[Pixel coordinate grounding data]

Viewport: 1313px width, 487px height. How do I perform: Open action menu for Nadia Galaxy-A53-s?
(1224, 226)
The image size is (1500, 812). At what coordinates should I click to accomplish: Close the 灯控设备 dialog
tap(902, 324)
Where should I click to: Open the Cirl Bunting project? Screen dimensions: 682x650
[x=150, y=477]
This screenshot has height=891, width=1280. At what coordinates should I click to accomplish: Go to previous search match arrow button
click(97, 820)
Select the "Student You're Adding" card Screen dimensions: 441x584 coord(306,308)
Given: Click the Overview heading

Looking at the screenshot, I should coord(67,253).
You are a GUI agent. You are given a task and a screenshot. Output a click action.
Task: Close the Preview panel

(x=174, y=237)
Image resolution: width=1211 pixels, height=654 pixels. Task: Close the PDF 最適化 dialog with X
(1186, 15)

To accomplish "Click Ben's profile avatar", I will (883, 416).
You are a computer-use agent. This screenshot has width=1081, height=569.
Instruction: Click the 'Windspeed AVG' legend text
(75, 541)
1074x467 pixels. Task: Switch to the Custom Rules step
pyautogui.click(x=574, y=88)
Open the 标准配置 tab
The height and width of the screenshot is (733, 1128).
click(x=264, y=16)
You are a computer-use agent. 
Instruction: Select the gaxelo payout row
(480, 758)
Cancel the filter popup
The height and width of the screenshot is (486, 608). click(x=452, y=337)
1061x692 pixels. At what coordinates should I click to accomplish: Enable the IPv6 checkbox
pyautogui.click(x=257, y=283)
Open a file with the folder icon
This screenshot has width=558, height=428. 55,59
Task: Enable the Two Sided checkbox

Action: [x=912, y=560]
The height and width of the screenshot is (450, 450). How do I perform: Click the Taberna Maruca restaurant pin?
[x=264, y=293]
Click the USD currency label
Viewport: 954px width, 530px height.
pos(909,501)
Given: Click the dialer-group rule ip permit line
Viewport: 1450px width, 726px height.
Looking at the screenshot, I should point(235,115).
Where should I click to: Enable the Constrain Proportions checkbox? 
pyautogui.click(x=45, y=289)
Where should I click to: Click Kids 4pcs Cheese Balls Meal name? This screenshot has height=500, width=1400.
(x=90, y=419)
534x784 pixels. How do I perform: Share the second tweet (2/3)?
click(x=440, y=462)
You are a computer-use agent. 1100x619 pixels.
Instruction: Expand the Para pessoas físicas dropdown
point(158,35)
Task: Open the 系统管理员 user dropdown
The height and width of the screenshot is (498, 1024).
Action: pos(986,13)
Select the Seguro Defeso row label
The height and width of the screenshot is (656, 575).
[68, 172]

EXERCISE BRIEF: Which lines run from the one holding "1061x692 pixels. At" through the one holding "Given: Click the dialer-group" in the records above? Repeat them exactly, both included, and nothing more.

EXERCISE SOLUTION:
1061x692 pixels. At what coordinates should I click to accomplish: Enable the IPv6 checkbox
pyautogui.click(x=257, y=283)
Open a file with the folder icon
This screenshot has width=558, height=428. 55,59
Task: Enable the Two Sided checkbox

Action: [x=912, y=560]
The height and width of the screenshot is (450, 450). How do I perform: Click the Taberna Maruca restaurant pin?
[x=264, y=293]
Click the USD currency label
Viewport: 954px width, 530px height.
pos(909,501)
Given: Click the dialer-group rule ip permit line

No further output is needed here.